(Data shown)

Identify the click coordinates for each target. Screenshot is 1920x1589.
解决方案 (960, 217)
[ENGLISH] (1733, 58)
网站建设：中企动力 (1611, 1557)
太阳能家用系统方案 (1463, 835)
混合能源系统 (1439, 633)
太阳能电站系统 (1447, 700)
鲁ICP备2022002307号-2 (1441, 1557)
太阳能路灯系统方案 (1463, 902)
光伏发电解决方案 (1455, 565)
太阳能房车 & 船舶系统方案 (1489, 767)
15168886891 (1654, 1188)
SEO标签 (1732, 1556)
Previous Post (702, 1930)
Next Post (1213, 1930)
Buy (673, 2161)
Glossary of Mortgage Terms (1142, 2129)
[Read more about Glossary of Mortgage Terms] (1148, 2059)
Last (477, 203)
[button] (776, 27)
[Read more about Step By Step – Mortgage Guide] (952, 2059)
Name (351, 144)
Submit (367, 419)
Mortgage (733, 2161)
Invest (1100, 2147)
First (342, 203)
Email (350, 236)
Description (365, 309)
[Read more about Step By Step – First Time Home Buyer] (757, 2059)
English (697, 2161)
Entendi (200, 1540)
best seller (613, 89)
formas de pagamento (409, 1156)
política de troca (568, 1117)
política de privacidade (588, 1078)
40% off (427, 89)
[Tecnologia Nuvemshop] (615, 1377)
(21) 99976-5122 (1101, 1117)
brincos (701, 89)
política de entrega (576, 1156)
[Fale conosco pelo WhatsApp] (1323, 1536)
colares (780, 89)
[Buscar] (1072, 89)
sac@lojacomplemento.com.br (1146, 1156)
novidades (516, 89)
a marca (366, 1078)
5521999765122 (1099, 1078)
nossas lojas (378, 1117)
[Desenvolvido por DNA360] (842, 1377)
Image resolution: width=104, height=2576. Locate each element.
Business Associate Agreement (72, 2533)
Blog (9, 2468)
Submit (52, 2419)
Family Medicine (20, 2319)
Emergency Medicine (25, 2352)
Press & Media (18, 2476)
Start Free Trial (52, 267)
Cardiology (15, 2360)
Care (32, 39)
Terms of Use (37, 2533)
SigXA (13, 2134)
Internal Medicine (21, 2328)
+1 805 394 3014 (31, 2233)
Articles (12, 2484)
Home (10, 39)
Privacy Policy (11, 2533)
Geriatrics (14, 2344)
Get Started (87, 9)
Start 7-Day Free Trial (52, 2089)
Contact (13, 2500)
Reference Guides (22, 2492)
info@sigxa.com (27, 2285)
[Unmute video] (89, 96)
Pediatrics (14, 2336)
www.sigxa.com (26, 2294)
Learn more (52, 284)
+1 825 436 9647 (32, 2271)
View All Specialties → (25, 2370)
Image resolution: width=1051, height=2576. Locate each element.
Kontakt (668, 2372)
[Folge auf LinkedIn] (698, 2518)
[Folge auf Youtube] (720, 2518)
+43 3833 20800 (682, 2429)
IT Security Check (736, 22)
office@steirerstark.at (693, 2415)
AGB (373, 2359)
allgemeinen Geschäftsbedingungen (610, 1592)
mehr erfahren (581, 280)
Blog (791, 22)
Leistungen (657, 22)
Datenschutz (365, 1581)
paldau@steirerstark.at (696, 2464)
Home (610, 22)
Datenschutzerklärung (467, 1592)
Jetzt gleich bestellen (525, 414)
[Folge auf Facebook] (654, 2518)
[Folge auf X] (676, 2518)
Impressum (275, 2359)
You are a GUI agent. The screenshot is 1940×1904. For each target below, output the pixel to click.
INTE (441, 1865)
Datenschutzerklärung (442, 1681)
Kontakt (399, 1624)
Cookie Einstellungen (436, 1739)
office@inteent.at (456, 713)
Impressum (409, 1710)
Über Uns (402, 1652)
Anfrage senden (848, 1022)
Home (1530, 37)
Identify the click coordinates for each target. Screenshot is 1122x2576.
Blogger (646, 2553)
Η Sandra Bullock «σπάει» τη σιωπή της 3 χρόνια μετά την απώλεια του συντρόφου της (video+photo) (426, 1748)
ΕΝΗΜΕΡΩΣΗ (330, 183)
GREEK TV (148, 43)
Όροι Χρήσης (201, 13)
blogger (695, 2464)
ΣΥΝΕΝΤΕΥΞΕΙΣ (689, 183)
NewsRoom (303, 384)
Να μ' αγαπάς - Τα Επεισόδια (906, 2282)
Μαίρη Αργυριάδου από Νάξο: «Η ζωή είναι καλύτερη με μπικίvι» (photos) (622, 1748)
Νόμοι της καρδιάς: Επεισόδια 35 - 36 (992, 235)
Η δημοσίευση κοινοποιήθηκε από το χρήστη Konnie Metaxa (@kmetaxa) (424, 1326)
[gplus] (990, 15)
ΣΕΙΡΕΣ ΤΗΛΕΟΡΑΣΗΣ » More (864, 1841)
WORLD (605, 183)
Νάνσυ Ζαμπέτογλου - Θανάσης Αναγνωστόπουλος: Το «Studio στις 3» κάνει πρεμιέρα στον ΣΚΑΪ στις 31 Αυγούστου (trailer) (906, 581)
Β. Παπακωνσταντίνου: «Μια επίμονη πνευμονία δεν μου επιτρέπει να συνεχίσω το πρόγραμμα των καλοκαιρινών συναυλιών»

(End Data shown)

**Try it**
Every line of the data above should be copied exactly.

**Exercise output**
Identify the click coordinates for each target. Screenshot is 1920x1589.
解决方案 (960, 217)
[ENGLISH] (1733, 58)
网站建设：中企动力 (1611, 1557)
太阳能家用系统方案 (1463, 835)
混合能源系统 (1439, 633)
太阳能电站系统 (1447, 700)
鲁ICP备2022002307号-2 (1441, 1557)
太阳能路灯系统方案 (1463, 902)
光伏发电解决方案 (1455, 565)
太阳能房车 & 船舶系统方案 (1489, 767)
15168886891 (1654, 1188)
SEO标签 (1732, 1556)
Previous Post (702, 1930)
Next Post (1213, 1930)
Buy (673, 2161)
Glossary of Mortgage Terms (1142, 2129)
[Read more about Glossary of Mortgage Terms] (1148, 2059)
Last (477, 203)
[button] (776, 27)
[Read more about Step By Step – Mortgage Guide] (952, 2059)
Name (351, 144)
Submit (367, 419)
Mortgage (733, 2161)
Invest (1100, 2147)
First (342, 203)
Email (350, 236)
Description (365, 309)
[Read more about Step By Step – First Time Home Buyer] (757, 2059)
English (697, 2161)
Entendi (200, 1540)
best seller (613, 89)
formas de pagamento (409, 1156)
política de troca (568, 1117)
política de privacidade (588, 1078)
40% off (427, 89)
[Tecnologia Nuvemshop] (615, 1377)
(21) 99976-5122 (1101, 1117)
brincos (701, 89)
política de entrega (576, 1156)
[Fale conosco pelo WhatsApp] (1323, 1536)
colares (780, 89)
[Buscar] (1072, 89)
sac@lojacomplemento.com.br (1146, 1156)
novidades (516, 89)
a marca (366, 1078)
5521999765122 (1099, 1078)
nossas lojas (378, 1117)
[Desenvolvido por DNA360] (842, 1377)
Image resolution: width=104, height=2576. Locate each element.
Business Associate Agreement (72, 2533)
Blog (9, 2468)
Submit (52, 2419)
Family Medicine (20, 2319)
Emergency Medicine (25, 2352)
Press & Media (18, 2476)
Start Free Trial (52, 267)
Cardiology (15, 2360)
Care (32, 39)
Terms of Use (37, 2533)
SigXA (13, 2134)
Internal Medicine (21, 2328)
+1 805 394 3014 (31, 2233)
Articles (12, 2484)
Home (10, 39)
Privacy Policy (11, 2533)
Geriatrics (14, 2344)
Get Started (87, 9)
Start 7-Day Free Trial (52, 2089)
Contact (13, 2500)
Reference Guides (22, 2492)
info@sigxa.com (27, 2285)
[Unmute video] (89, 96)
Pediatrics (14, 2336)
www.sigxa.com (26, 2294)
Learn more (52, 284)
+1 825 436 9647 (32, 2271)
View All Specialties → (25, 2370)
Image resolution: width=1051, height=2576. Locate each element.
Kontakt (668, 2372)
[Folge auf LinkedIn] (698, 2518)
[Folge auf Youtube] (720, 2518)
+43 3833 20800 (682, 2429)
IT Security Check (736, 22)
office@steirerstark.at (693, 2415)
AGB (373, 2359)
allgemeinen Geschäftsbedingungen (610, 1592)
mehr erfahren (581, 280)
Blog (791, 22)
Leistungen (657, 22)
Datenschutz (365, 1581)
paldau@steirerstark.at (696, 2464)
Home (610, 22)
Datenschutzerklärung (467, 1592)
Jetzt gleich bestellen (525, 414)
[Folge auf Facebook] (654, 2518)
[Folge auf X] (676, 2518)
Impressum (275, 2359)
You are a GUI agent. The screenshot is 1940×1904. For each target below, output the pixel to click.
INTE (441, 1865)
Datenschutzerklärung (442, 1681)
Kontakt (399, 1624)
Cookie Einstellungen (436, 1739)
office@inteent.at (456, 713)
Impressum (409, 1710)
Über Uns (402, 1652)
Anfrage senden (848, 1022)
Home (1530, 37)
Identify the click coordinates for each target. Screenshot is 1122x2576.
Blogger (646, 2553)
Η Sandra Bullock «σπάει» τη σιωπή της 3 χρόνια μετά την απώλεια του συντρόφου της (video+photo) (426, 1748)
ΕΝΗΜΕΡΩΣΗ (330, 183)
GREEK TV (148, 43)
Όροι Χρήσης (201, 13)
blogger (695, 2464)
ΣΥΝΕΝΤΕΥΞΕΙΣ (689, 183)
NewsRoom (303, 384)
Να μ' αγαπάς - Τα Επεισόδια (906, 2282)
Μαίρη Αργυριάδου από Νάξο: «Η ζωή είναι καλύτερη με μπικίvι» (photos) (622, 1748)
Νόμοι της καρδιάς: Επεισόδια 35 - 36 (992, 235)
Η δημοσίευση κοινοποιήθηκε από το χρήστη Konnie Metaxa (@kmetaxa) (424, 1326)
[gplus] (990, 15)
ΣΕΙΡΕΣ ΤΗΛΕΟΡΑΣΗΣ » More (864, 1841)
WORLD (605, 183)
Νάνσυ Ζαμπέτογλου - Θανάσης Αναγνωστόπουλος: Το «Studio στις 3» κάνει πρεμιέρα στον ΣΚΑΪ στις 31 Αυγούστου (trailer) (906, 581)
Β. Παπακωνσταντίνου: «Μια επίμονη πνευμονία δεν μου επιτρέπει να συνεχίσω το πρόγραμμα των καλοκαιρινών συναυλιών»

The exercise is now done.